藍袍子的聲音在門外響起,「爵士,羅伊斯大人們回來了,尤斯塔斯伯爵給他們布置了晚宴。」。
阿提斯知道自己要去融入長弓廳的混亂了,他站起身,整頓衣服,走出了房間。
白晝來臨時,威瑪感受到臉上一股溫熱,他眯著眼睛醒來,發現亞當正用爪子磨拭自己的衣衫,嚇得連忙跳起,「亞當!」。
回過神來才發現正笑著望向自己的阿提斯,「我們該走了,威瑪。」,阿提斯說,還把威瑪的披甲扔了過去。
「這麼急嗎?我們才剛回來,昨晚晚宴連酒都沒上,這個尤斯塔斯。」,威瑪嘟囔道,但還是下了床榻,有條不紊地將披甲穿好。
「快點,我們還要趕路。」,阿提斯轉身離去,來到城堡時,發現雜亂的騎士帳篷此時均已不見,尤斯塔斯向他微微頷首,「我送送你吧,阿提斯。」,他的身後是全副武裝的騎兵部隊。
阿提斯閉上眼睛,隊伍里沒有約恩大人,他早在一周前便與長子安達離開了長弓廳,返回了符石城。羅拔則一臉凝重地望向阿提斯,羅伊斯家族的旗幟在空中飄蕩,卻不見艾林家族的藍月鷹旗。
威瑪趕到時,眾人已等候他許久,羅拔催促著他,威瑪急忙縱馬奔過來,停在阿提斯身邊,「出發了嗎?」,威瑪問了一句不必要的話,他一出聲便暗自怨恨自己的愚蠢。

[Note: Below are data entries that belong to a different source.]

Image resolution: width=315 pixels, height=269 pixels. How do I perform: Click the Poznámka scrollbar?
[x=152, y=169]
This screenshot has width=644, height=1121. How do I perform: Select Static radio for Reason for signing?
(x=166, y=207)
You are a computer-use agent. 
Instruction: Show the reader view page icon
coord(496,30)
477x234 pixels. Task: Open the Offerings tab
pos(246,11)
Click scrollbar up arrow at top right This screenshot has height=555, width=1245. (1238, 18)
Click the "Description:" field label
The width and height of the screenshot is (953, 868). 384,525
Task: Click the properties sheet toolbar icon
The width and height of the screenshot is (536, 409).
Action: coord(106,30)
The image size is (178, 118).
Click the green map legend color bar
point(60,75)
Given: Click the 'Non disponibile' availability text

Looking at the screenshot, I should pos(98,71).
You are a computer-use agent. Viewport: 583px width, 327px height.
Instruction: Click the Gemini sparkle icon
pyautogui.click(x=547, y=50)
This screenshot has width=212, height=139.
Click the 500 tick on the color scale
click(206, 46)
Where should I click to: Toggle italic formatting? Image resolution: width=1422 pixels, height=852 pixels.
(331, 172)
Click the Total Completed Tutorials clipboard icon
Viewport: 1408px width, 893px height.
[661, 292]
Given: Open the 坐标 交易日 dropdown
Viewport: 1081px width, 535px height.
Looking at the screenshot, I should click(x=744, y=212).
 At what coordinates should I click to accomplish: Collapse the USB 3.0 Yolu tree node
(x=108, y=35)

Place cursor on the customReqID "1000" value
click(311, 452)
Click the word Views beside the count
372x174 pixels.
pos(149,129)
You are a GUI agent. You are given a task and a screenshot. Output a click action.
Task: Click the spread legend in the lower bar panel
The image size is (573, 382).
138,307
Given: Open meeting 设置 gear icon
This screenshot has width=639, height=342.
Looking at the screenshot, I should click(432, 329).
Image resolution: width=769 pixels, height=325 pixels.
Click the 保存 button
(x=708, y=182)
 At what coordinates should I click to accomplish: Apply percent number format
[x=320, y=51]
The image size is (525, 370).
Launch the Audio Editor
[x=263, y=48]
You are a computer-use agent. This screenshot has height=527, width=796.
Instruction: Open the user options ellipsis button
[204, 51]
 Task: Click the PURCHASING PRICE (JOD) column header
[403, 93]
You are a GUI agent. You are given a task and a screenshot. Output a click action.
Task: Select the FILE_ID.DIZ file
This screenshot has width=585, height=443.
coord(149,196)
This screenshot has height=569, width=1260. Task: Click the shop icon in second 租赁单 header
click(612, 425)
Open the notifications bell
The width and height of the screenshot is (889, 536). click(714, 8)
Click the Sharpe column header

「都在等你,你這傢伙。」,羅拔斥責道。隨後騎兵緩緩走出城門,阿提斯也縱馬越去。
大軍開拔在谷地最接近荒漠的地帶,綠蔭只在遠處的山林才可發現,威瑪發現軍隊逼近山林時速度明顯的放緩,他不解地望著阿提斯,發現他只是平靜地前視,似乎並不在意。羅拔則是不停地觀察四周,將視線投向遠處的天空。
尤斯塔斯緊跟在隊伍的身後,威瑪從一開始便奇怪他為何帶著全副武裝的騎兵與他們保持相當的一段距離,像是前軍與後軍的關係,威瑪甩了甩腦袋,他發現自己愈發想不明白。
「威瑪,谷地里山石碎裂墜落的情況發生過許多次,山林里的居民會在山石落下後看似平靜時去接近墜落的石頭嗎?」,阿提斯突然問道。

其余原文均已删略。